任务目标 A: 请从这段 Floyd 最小环代码中含有“const int MAXN”的地方开始，到“while(i != j)”结束，一字不改地抄录这一部分。
任务目标 B:
根据这段 Floyd 最小环代码回答：
(i) 常量 MAXN 被设为多少？
(ii) 若不存在环，程序会输出什么？
(iii) 按注释所说，求出的最小环为负时，原图必定存在什么？

给定文本:
弗洛伊德Floyd求最小环

模板：

#include<bits/stdc++.h>

using namespace std;

const int MAXN = 110;
const int INF = 0xffffff0;
int temp,Map[MAXN][MAXN],Dist[MAXN][MAXN],pre[MAXN][MAXN],ans[MAXN*3];

void Solve(int i,int j,int k)
{
    temp = 0;   //回溯，存储最小环
    while(i != j)
    {
        ans[temp++] = j;
        j = pre[i][j];
    }
    ans[temp++] = i;
    ans[temp++] = k;
}
void Floyd(int N)
{
    for(int i = 1; i <= N; ++i)
        for(int j = 1; j <= N; ++j)
        {
            Dist[i][j] = Map[i][j];
            pre[i][j] = i;
        }
    int MinCircle = INF;    //最小环
    for(int k = 1; k <= N; ++k)
    {
        for(int i = 1; i <= N; ++i)
        {
            for(int j = 1; j <= N; ++j)
            {
                if(i != j && Dist[i][j] != INF && Map[i][k] != INF && Map[k][j] != INF
                   && Dist[i][j] + Map[i][k] + Map[k][j] < MinCircle)
                {
                    MinCircle = min(MinCircle, Dist[i][j] + Map[i][k] + Map[k][j]);
                    Solve(i,j,k);   //回溯存储最小环
                }
            }
        }

        for(int i = 1; i <= N; ++i)
        {
            for(int j = 1; j <= N; ++j)
            {
                if(Dist[i][k] != INF && Dist[k][j] != INF &&
                   Dist[i][k] + Dist[k][j] < Dist[i][j])
                {
                    Dist[i][j] = Dist[i][k] + Dist[k][j];
                    pre[i][j] = pre[k][j];  //记录点i到点j的路径上，j前边的点
                }
            }
        }
    }

    if(MinCircle == INF)    //不存在环
    {
        printf("No solution.\n");
        return;
    }
    //如果求出最小环为负的，原图必定存在负环
    for(int i = 0;i < temp; ++i)    //输出最小环
        if(i != temp-1)

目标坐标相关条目

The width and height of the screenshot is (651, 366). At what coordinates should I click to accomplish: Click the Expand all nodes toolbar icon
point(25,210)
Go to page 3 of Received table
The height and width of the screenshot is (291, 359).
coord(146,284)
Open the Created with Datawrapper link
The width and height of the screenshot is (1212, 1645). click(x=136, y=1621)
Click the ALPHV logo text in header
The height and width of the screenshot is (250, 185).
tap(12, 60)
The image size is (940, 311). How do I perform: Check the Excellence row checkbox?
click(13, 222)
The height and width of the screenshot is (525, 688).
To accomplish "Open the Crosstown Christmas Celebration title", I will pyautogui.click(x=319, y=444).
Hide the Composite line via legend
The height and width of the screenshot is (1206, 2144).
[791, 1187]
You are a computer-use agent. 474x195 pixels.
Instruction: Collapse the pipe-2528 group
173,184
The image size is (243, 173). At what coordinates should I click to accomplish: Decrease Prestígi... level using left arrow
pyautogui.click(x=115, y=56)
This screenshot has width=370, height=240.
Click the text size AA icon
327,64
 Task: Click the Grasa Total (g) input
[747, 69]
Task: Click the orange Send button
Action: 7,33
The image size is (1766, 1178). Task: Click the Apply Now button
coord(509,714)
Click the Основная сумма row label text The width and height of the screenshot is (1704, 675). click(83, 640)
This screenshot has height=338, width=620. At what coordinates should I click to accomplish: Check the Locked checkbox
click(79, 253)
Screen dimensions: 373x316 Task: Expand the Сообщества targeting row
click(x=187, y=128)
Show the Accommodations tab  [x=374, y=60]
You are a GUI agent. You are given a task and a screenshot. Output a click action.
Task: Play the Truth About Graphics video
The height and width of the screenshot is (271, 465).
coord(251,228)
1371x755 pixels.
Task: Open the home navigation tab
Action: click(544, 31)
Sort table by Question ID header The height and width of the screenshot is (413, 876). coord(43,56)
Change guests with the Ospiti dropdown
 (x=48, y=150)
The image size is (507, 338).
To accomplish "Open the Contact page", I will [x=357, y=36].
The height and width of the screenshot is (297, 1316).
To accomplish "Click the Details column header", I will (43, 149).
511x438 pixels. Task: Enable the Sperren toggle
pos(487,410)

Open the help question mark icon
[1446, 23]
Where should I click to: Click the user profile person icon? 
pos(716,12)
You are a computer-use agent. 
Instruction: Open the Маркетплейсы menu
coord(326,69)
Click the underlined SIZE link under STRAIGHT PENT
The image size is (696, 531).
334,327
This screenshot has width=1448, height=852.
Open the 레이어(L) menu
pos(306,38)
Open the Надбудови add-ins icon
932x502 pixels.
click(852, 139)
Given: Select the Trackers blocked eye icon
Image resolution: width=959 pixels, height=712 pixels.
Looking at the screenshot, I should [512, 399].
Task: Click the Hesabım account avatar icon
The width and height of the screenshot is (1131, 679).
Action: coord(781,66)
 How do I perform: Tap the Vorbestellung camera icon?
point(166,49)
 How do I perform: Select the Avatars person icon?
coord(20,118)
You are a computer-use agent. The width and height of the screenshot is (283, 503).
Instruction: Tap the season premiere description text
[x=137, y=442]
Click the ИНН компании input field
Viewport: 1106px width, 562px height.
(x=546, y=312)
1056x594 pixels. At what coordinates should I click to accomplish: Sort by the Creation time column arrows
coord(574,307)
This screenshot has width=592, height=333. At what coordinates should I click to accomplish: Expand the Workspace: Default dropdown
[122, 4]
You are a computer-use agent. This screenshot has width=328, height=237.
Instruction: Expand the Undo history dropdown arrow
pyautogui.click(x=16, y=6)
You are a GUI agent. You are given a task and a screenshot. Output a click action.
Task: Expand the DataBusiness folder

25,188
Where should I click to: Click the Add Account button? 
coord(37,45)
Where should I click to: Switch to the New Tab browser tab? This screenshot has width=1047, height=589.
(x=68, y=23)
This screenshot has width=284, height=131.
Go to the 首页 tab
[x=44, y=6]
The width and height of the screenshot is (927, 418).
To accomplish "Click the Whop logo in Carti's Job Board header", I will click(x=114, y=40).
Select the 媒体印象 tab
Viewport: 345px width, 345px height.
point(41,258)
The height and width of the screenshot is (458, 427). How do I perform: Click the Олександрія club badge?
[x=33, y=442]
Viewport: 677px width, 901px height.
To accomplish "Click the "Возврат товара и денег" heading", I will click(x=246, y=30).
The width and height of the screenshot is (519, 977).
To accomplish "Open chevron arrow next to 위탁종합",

问题解答 A:
const int MAXN = 110;
const int INF = 0xffffff0;
int temp,Map[MAXN][MAXN],Dist[MAXN][MAXN],pre[MAXN][MAXN],ans[MAXN*3];

void Solve(int i,int j,int k)
{
    temp = 0;   //回溯，存储最小环
    while(i != j)

问题解答 B:
(i) 110
(ii) No solution.
(iii) 负环